ABOUT THIS EXERCISE:
Repeat exactly the lines beginning at the one that contains "This screenshot has" and running to the end of the material. Omit the pictures.

DATA SUPPLIED:

━━━━━━━━━━━━━━━━━━━━━━━━━━━━━━

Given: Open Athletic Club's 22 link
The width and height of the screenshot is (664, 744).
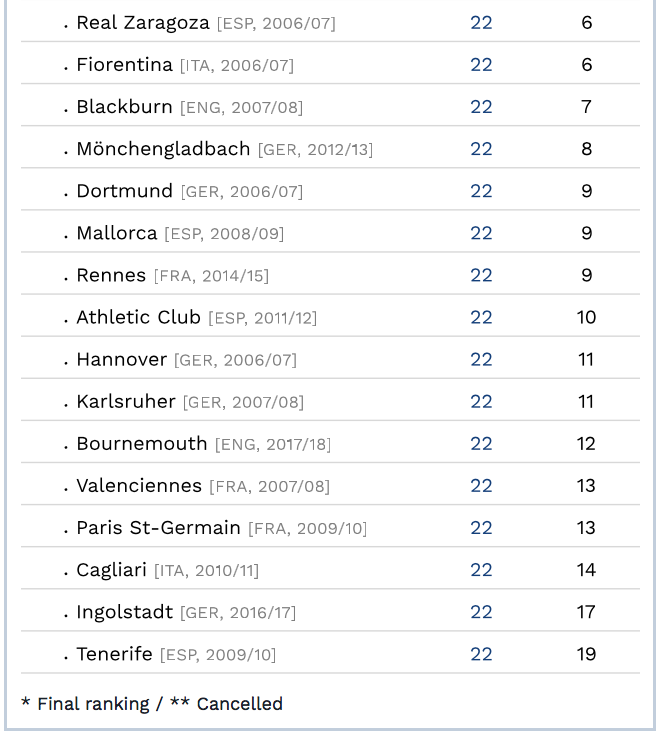Looking at the screenshot, I should click(481, 317).
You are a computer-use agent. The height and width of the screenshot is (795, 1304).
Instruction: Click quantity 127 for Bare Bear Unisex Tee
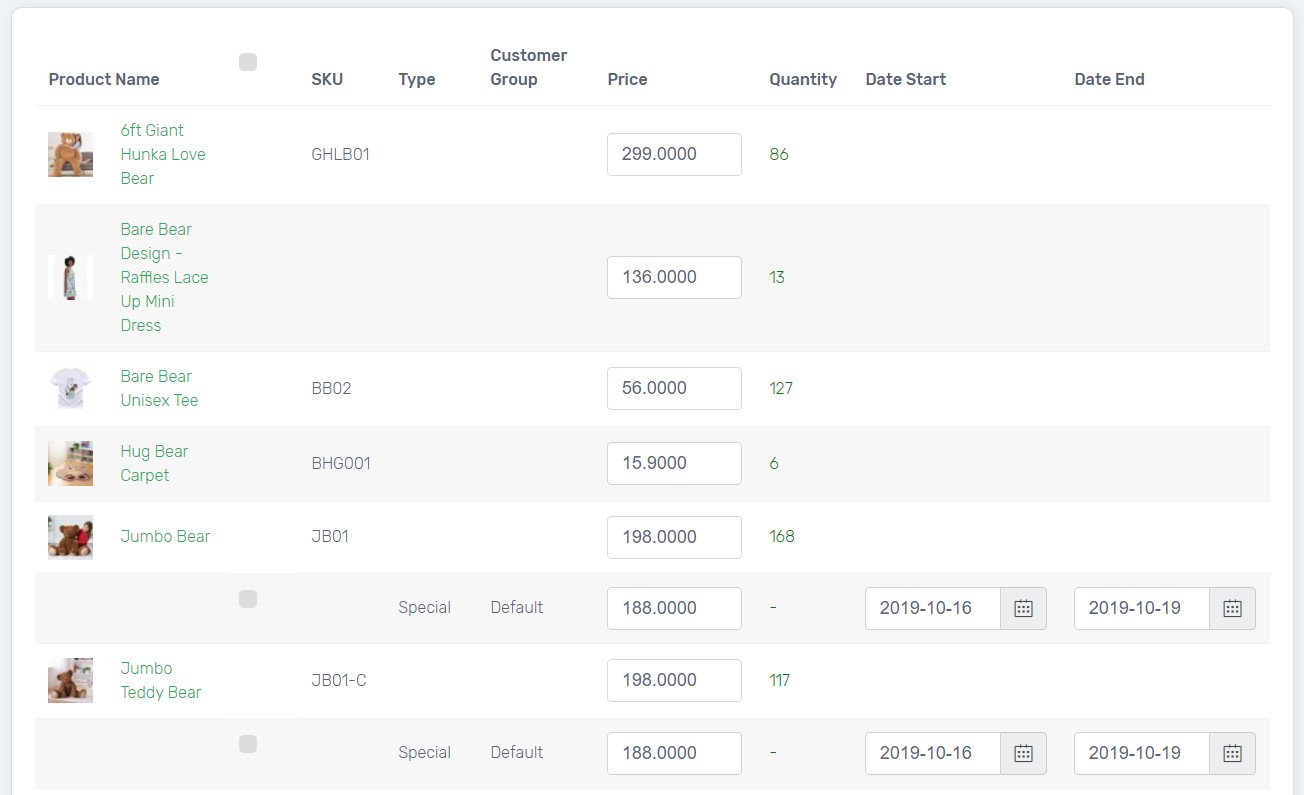(x=781, y=388)
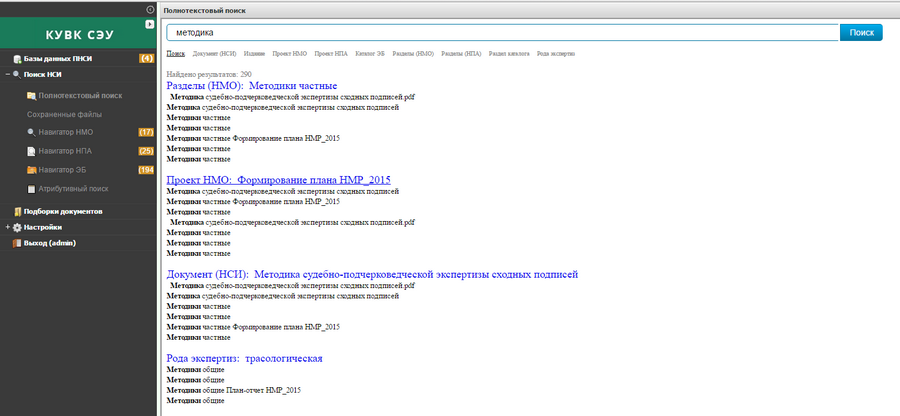Click the search field containing методика
The height and width of the screenshot is (416, 900).
click(x=502, y=33)
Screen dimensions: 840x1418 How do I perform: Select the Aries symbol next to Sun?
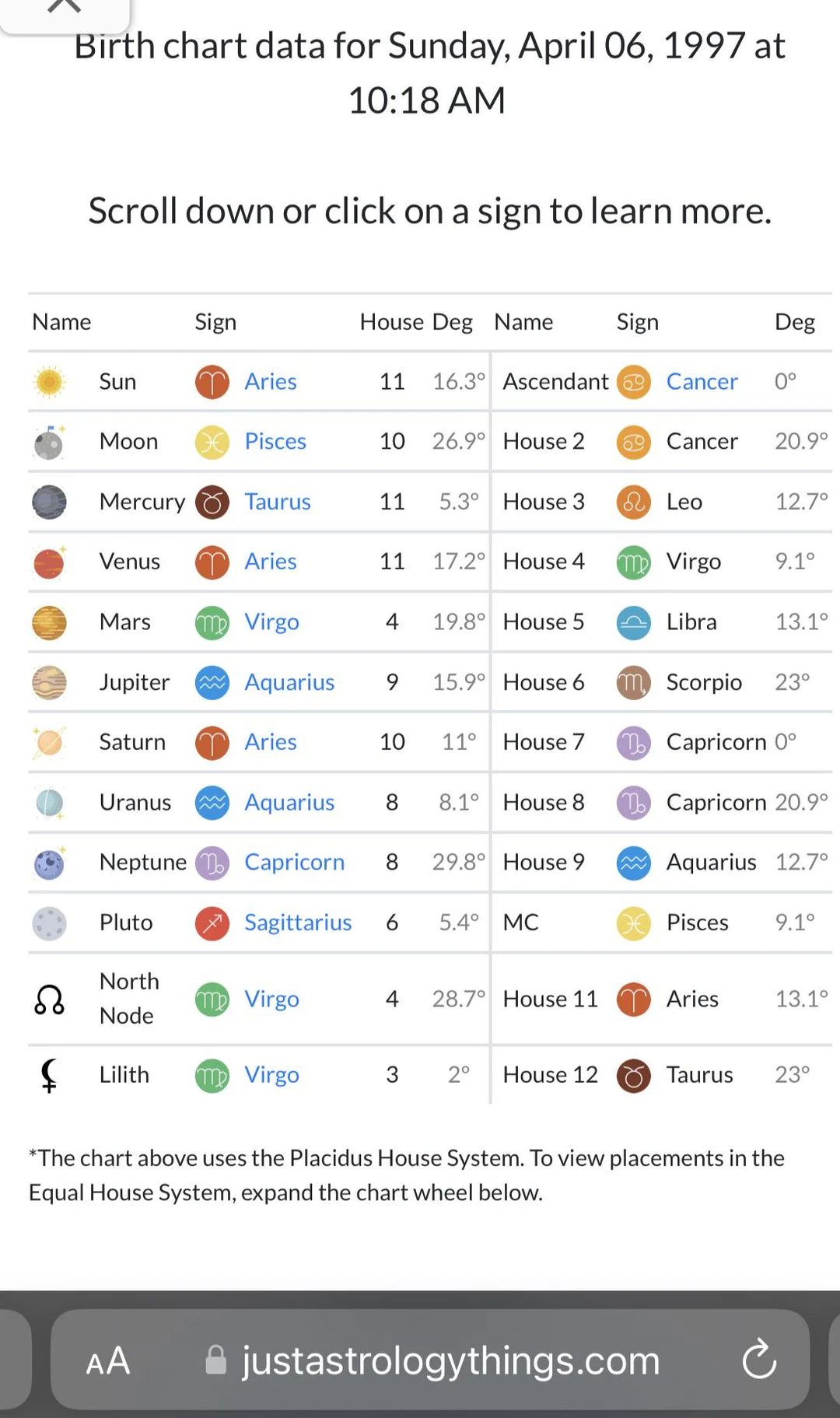211,382
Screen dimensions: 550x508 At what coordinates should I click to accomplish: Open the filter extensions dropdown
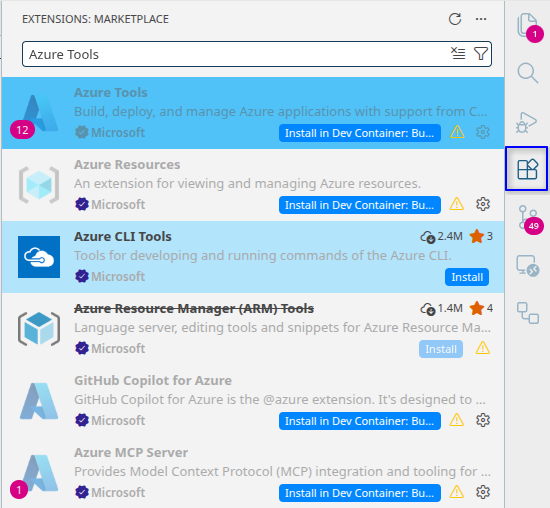pyautogui.click(x=481, y=54)
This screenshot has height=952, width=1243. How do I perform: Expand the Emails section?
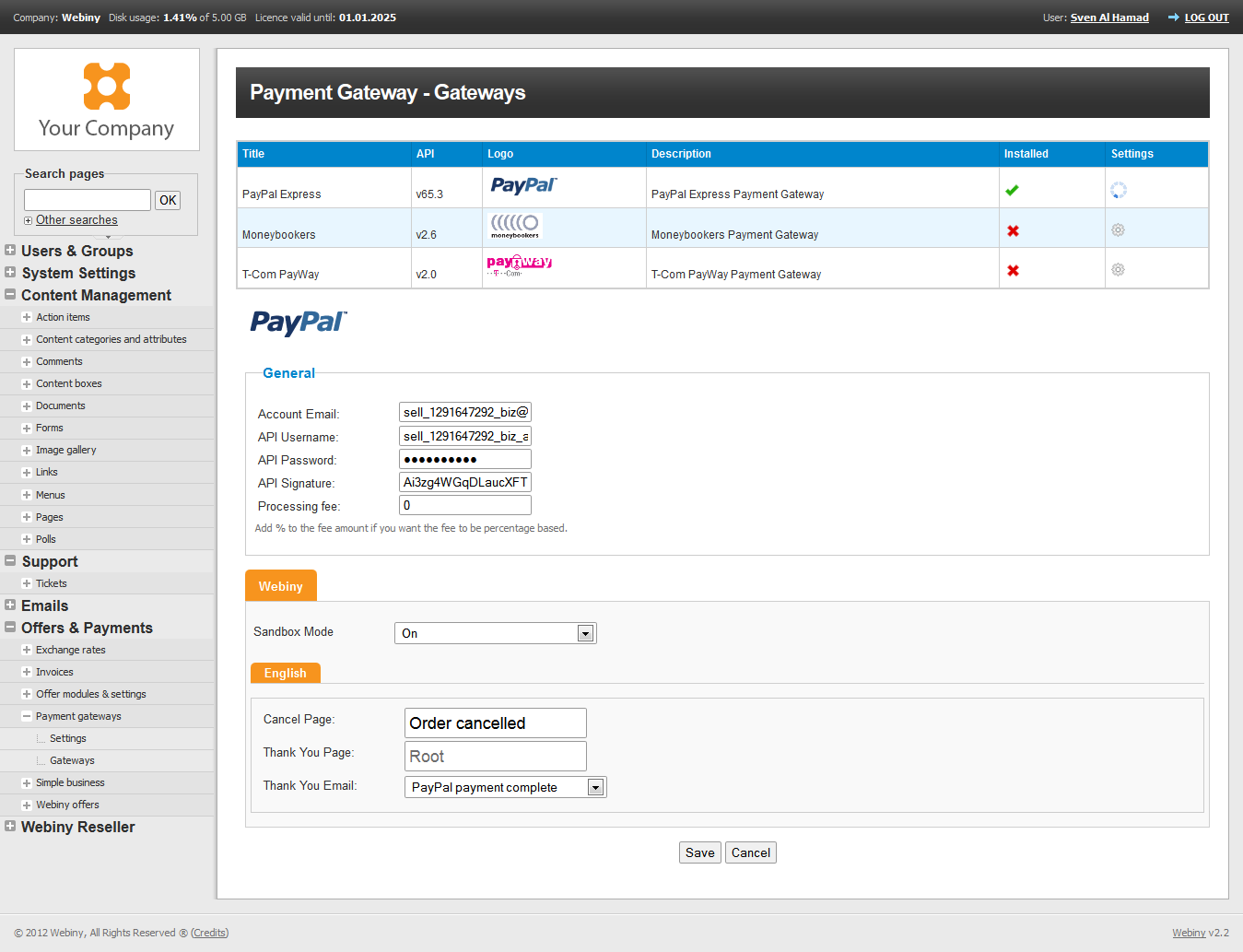click(10, 605)
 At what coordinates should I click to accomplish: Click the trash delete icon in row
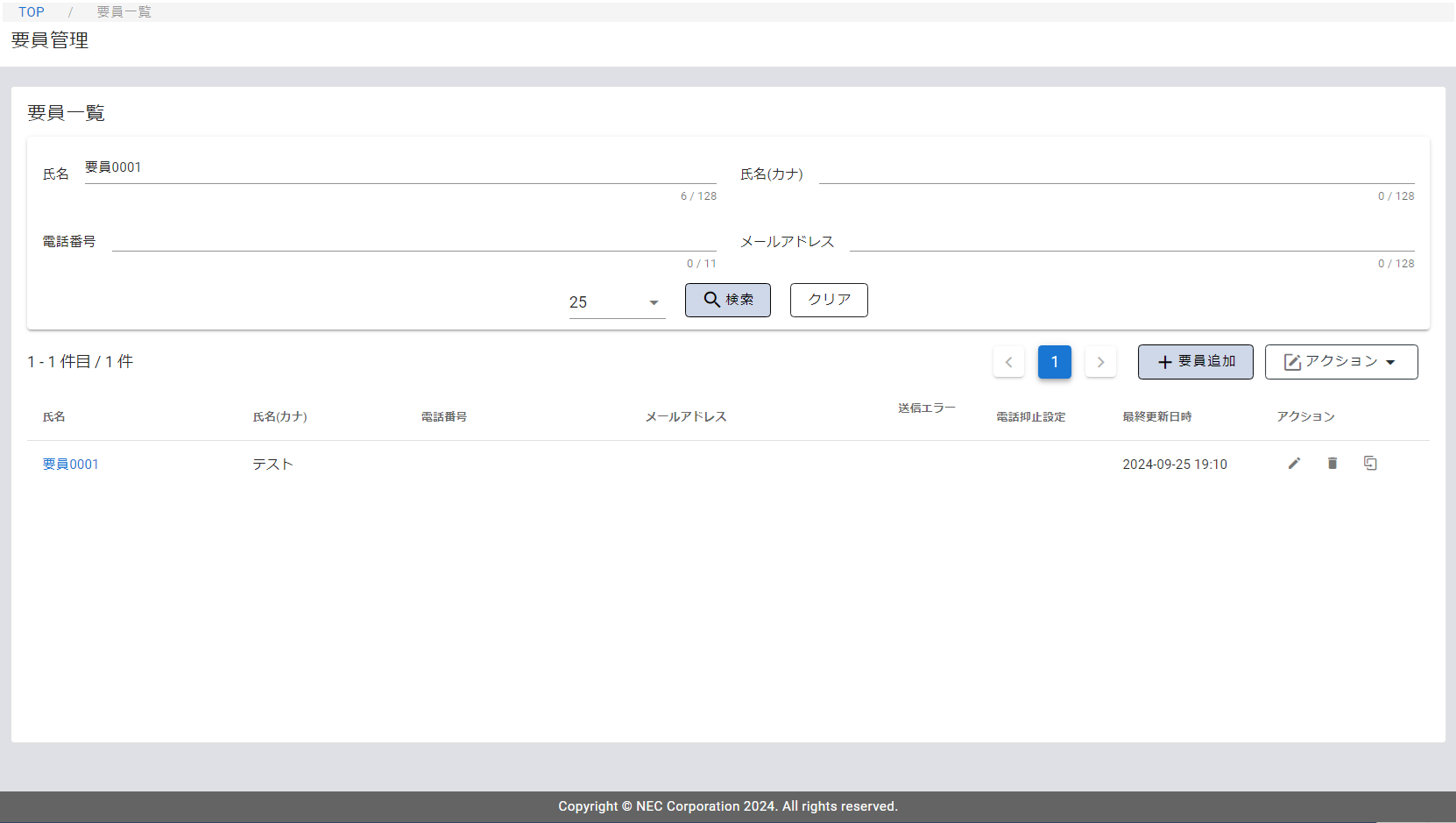tap(1332, 464)
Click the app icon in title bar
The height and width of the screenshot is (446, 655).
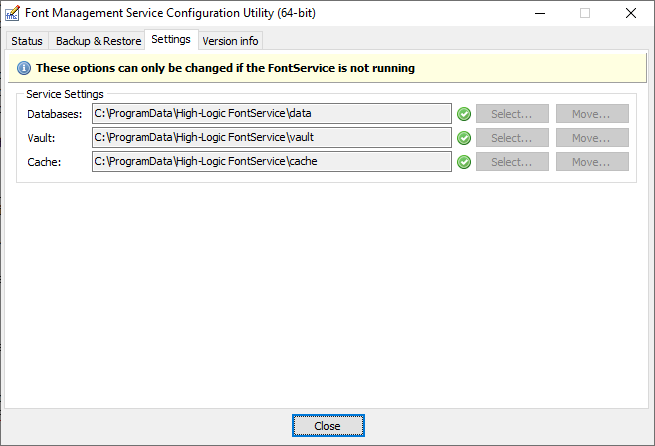tap(13, 13)
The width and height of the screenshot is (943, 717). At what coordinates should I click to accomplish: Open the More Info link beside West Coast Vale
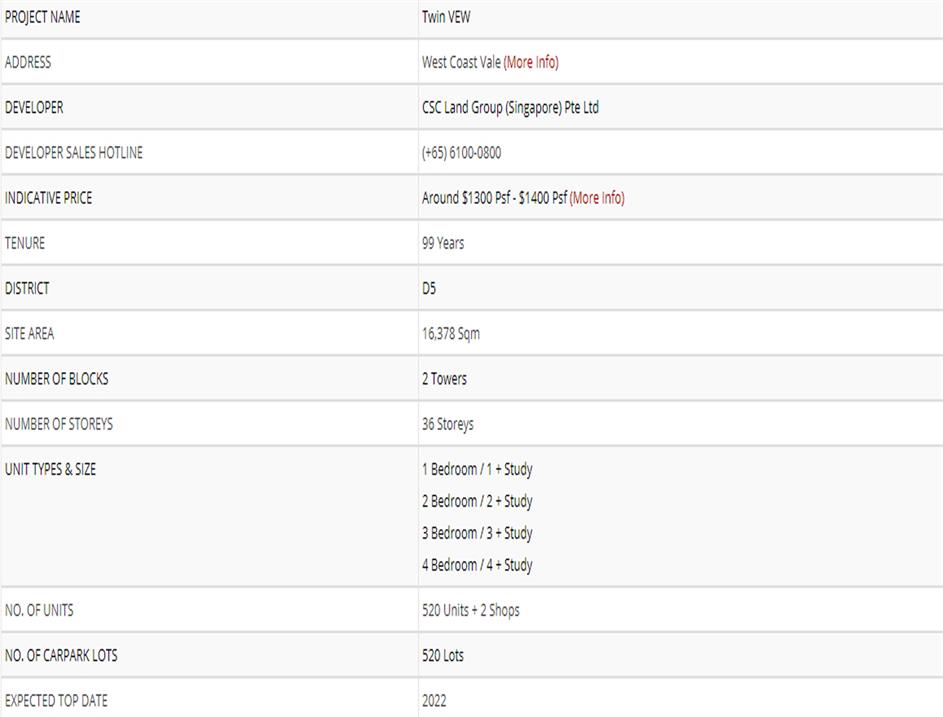click(531, 62)
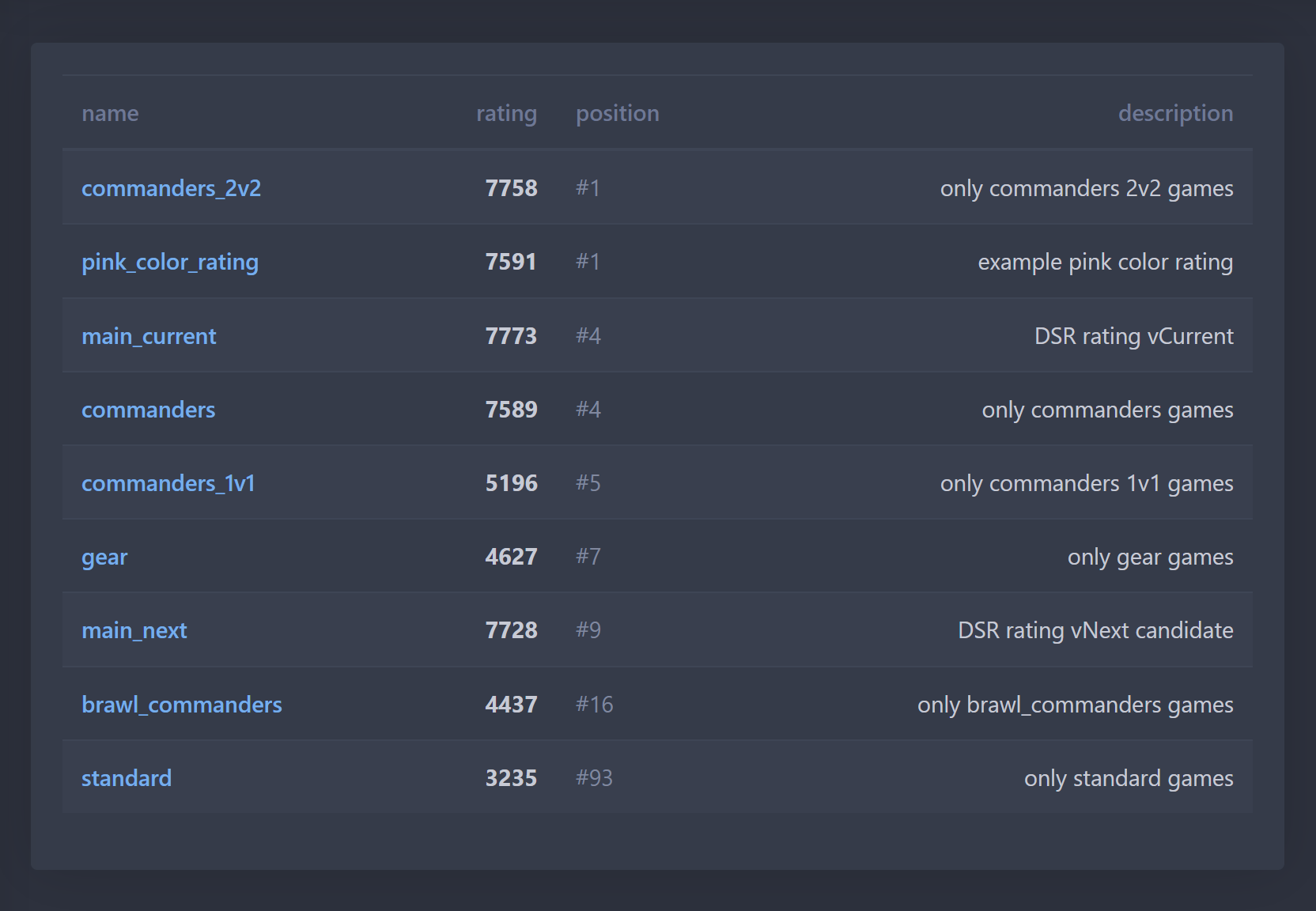Open the pink_color_rating link
Image resolution: width=1316 pixels, height=911 pixels.
170,262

━━━━━━━━━━━━━━━━━━━━━━━━━━━━━━

RESULT:
This screenshot has height=952, width=1243. How do I perform: Expand the Emails section?
click(10, 605)
 At what coordinates should I click to accomplish: Click the trash delete icon in row
tap(1332, 464)
Click the app icon in title bar
The height and width of the screenshot is (446, 655).
tap(13, 13)
The width and height of the screenshot is (943, 717). At what coordinates should I click to accomplish: Open the More Info link beside West Coast Vale
click(531, 62)
Open the pink_color_rating link
Image resolution: width=1316 pixels, height=911 pixels.
170,262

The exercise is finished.